EL Gobierno de Pedro Sánchez se ha convertido en una rutilante agencia de colocación de personas que le fueron fieles cuando su partido lo defenestró, de amigos que han accedido a los escalones intermedios de la Administración y, muy especialmente, de miembros de la dirección federal de su partido.

De hecho, más de la mitad de su Ejecutiva ha accedido tras la moción de censura a cargos públicos de relevancia con sustanciosos salarios para una legislatura que, según comprometió Sánchez en el Congreso, sería corta porque su objetivo era convocar elecciones.

Pero es evidente que, salvo catástrofe política para Sánchez, no será así. Incluso, miembros del Gobierno han desmentido a su propia portavoz, Isabel Celáa, tras haber admitido que, sin techo de gasto y sin presupuestos generales, Sánchez manejaba la opción de convocar comicios.

Como subraya ABC en su editorial, este 12 de agosto de 2018, el enchufismo benefactor de simpatizantes de Sánchez ha llamado la atención porque La Moncloa ha elevado de una forma innecesaria la dotación económica para la creación de puestos de confianza y asesorías, como ningún otro Gobierno lo había hecho antes en democracia ( Begoña Gómez, esposa de Pedro Sánchez, la 'enchufan' ahora en el Instituto de Empresa).

Además, muchos de los nuevos altos cargos no tienen ninguna experiencia de gestión de recursos públicos si nos atenemos a sus propios currículos profesionales. Más aún, desde comienzos de junio, la actividad del partido como tal se ha convertido en un erial, toda vez que Sánchez ha preferido premiar a quienes le acompañaron durante su travesía del desierto hasta que recuperó la secretaría general del PSOE.

Las direcciones de Correos, Paradores, el CIS, las embajadas «políticas» de relevancia, Red Eléctrica y la Sepi, Renfe, delegaciones del Gobierno y un innumerable núcleo de cargos públicos han sido copados, y en casos concretos muy significativos, por personas cuya cualificación para su gestión ha sido puesta en duda por la oposición.

A Sánchez, las exigencias ciudadanas de una Administración que no esté innecesariamente sobredimensionada parecen importarle poco. Tampoco las graves consecuencias de engordar el déficit público, o gastar a manos llenas la caja del Estado.

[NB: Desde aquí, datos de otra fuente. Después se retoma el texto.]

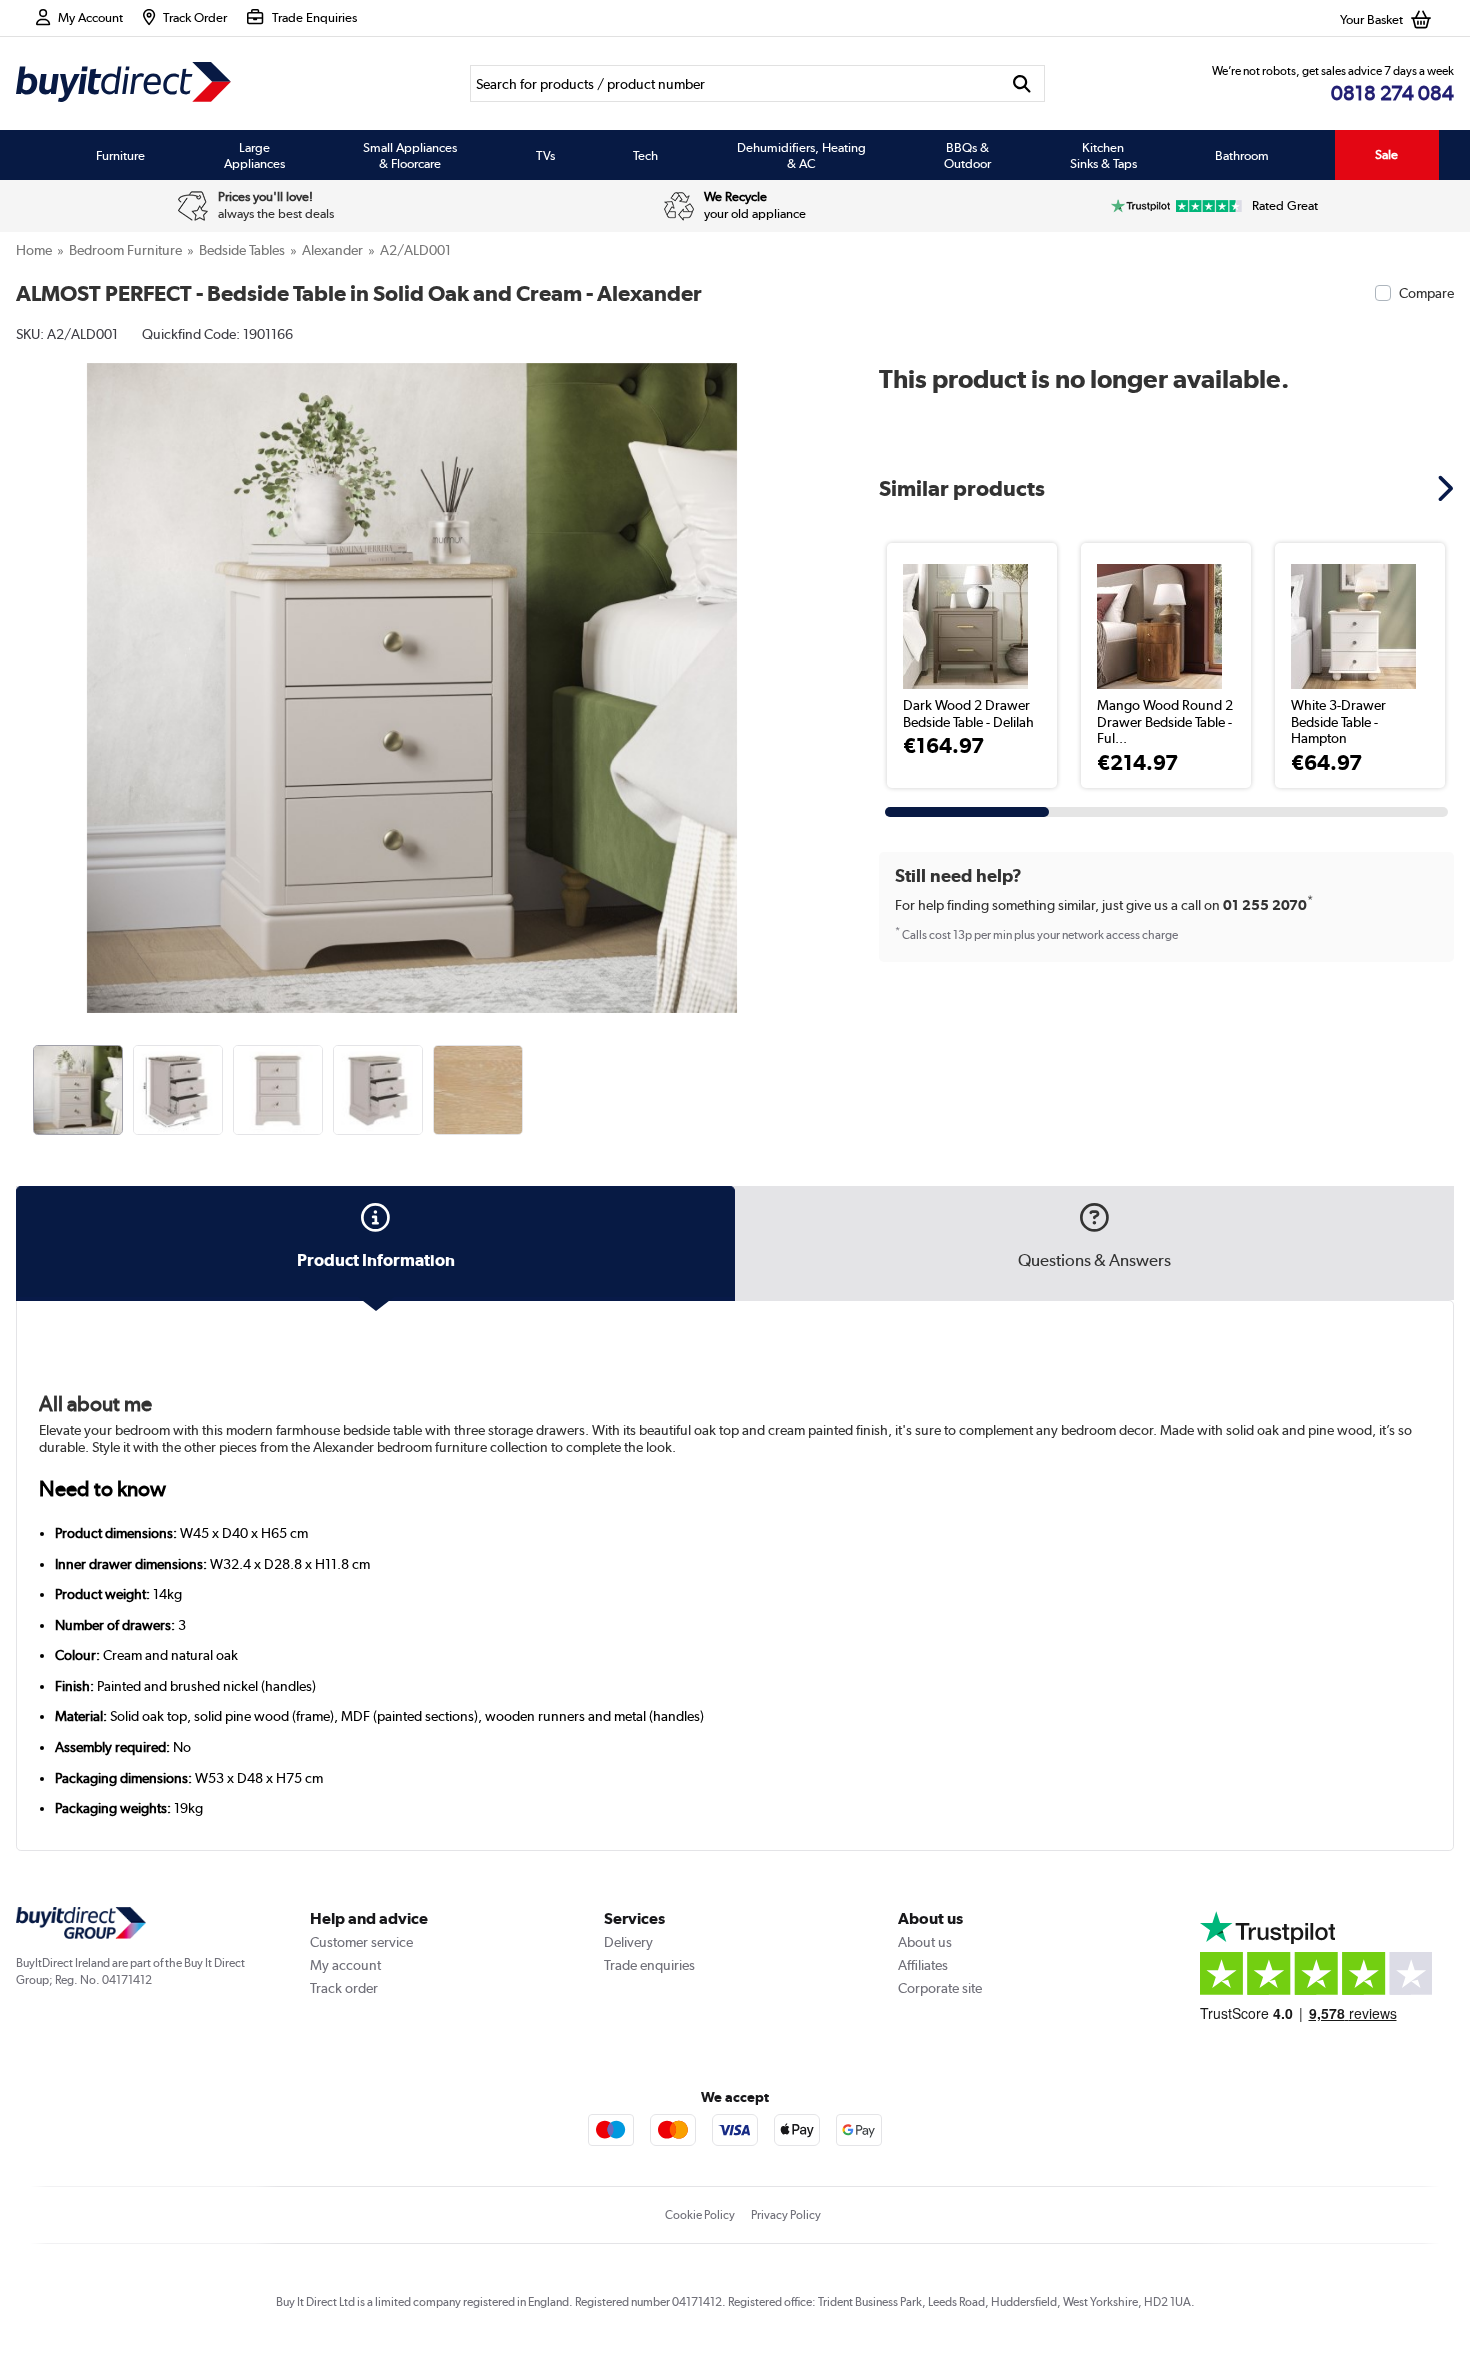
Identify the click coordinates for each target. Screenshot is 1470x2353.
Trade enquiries (649, 1965)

De hecho, el PSOE ya ha anunciado el diseño de una nueva política basada en el incremento de impuestos que volverá a penalizar a la clase media con tal de mantener una gestión económica expansiva, simular que actúa fiscalmente contra las élites, y repetir sin cesar que será el presidente que acabe con la austeridad y los recortes.

Pero a la hora de la verdad La Moncloa no ha dejado sin colocar a personas con las que Sánchez cree tener deudas morales o de agradecimiento personal.

Sánchez ha tardado muy poco tiempo en superar con creces la conducta cesarista, endogámica y de nepotismo que censuraba a los líderes de los demás partidos, dejando tras de sí una estela de agravios, venganzas y favoritismo que empieza a ser cuestionada ya hasta en sectores del PSOE.